18.                   Portanto, percebe-se que a medida ora proposta representa uma chance concreta de ruptura do processo que leva a criança e o adolescente, mesmo que retirado de situação da prática de ato infracional, a retornar a ela por falta de alternativa para sobrevivência. Por conseguinte, à vista dos efeitos sociais inegavelmente benéficos da medida, bem como do seu reduzido impacto financeiro, torna-se recomendável a sua adoção imediata, sugerindo-se considerar a relevância e urgência da matéria para o encaminhamento do presente projeto de lei ao Congresso Nacional com regime de urgência.
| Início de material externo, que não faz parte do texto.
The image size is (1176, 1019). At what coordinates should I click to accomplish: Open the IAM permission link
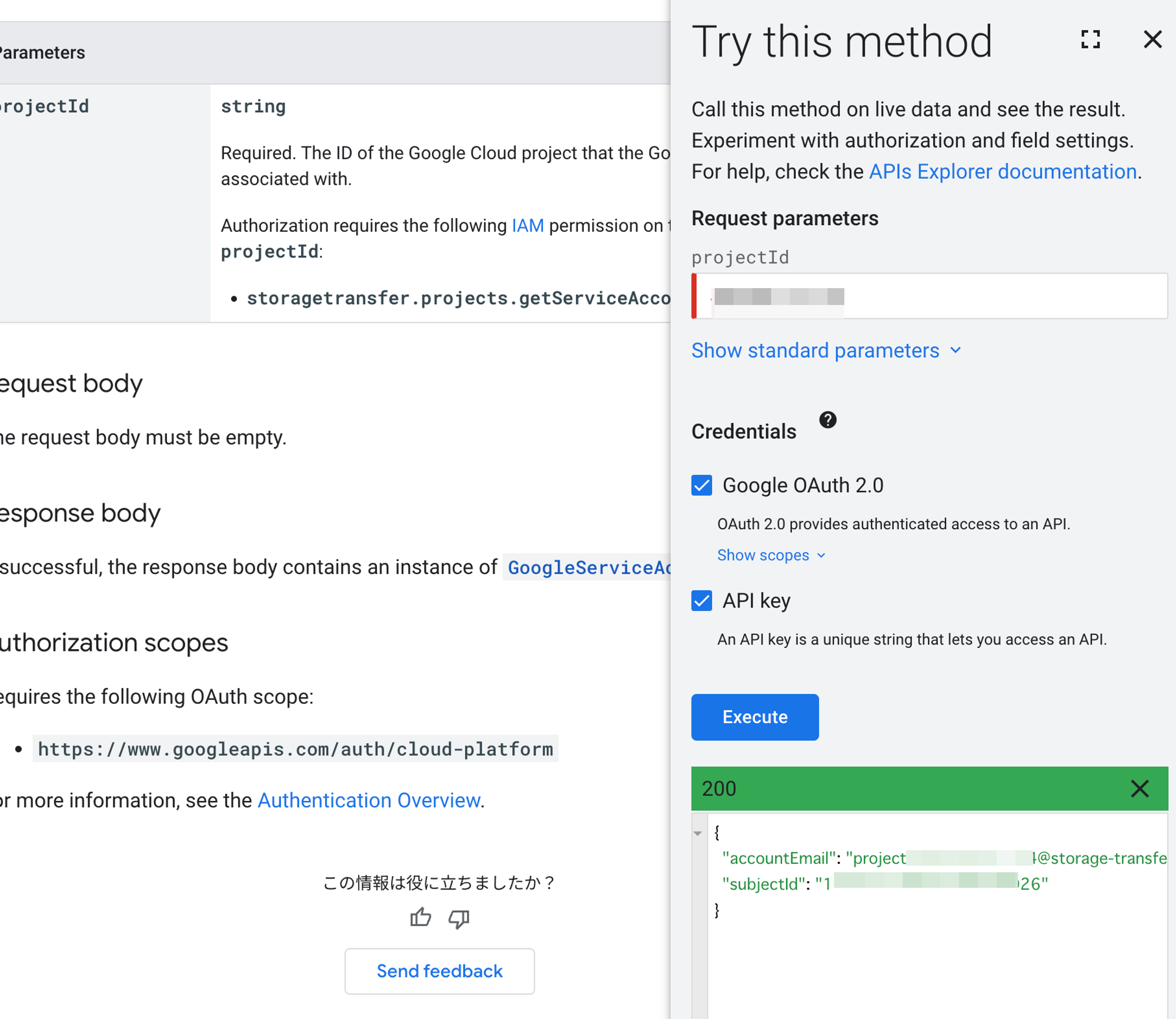point(527,226)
19.                   O êxito do programa federal aqui apresentado passa por um intenso processo de articulação das ações governamentais em seus diversos níveis, bem como junto à sociedade civil. Trata-se de consolidar parcerias, fundamentais para o êxito do mencionado programa, fortalecer a atuação dos Conselhos Tutelares e Conselhos de Direitos – nacional, estaduais e municipais – para permitir uma melhor aplicação local das ações, e uma maior articulação e controle por parte do Conselho Gestor.
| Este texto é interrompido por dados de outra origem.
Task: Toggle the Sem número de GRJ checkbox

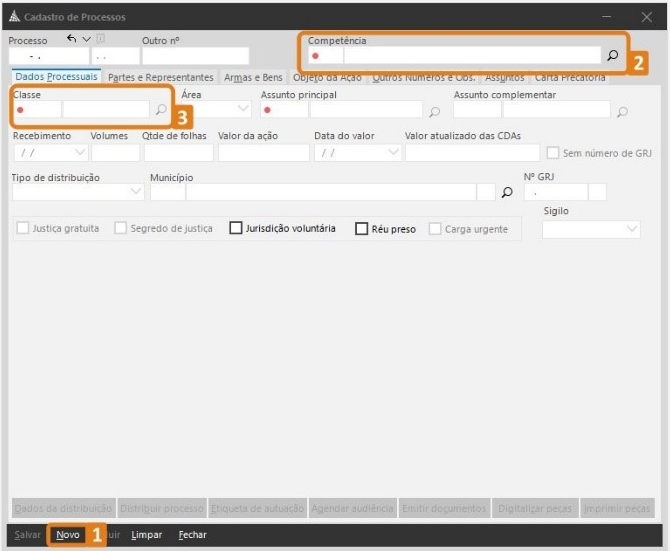Action: pos(553,153)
20.                   Ante ao exposto e ao fato de que a cada hora que passa crianças e adolescentes ameaçados de morte são executados por não contarem com a proteção do Estado, resta inconteste a urgência e imprescindibilidade da iniciativa ora proposta, de modo que solicitamos seja encaminhada ao Congresso Nacional em regime de urgência, conforme dispõe o artigo 64, § 1º da Constituição Federal.

22.                   São estas, Senhor Presidente, as razões submetidas a Vossa Excelência com a proposição de expedição da presente iniciativa e posterior encaminhamento em regime de urgência ao Congresso Nacional.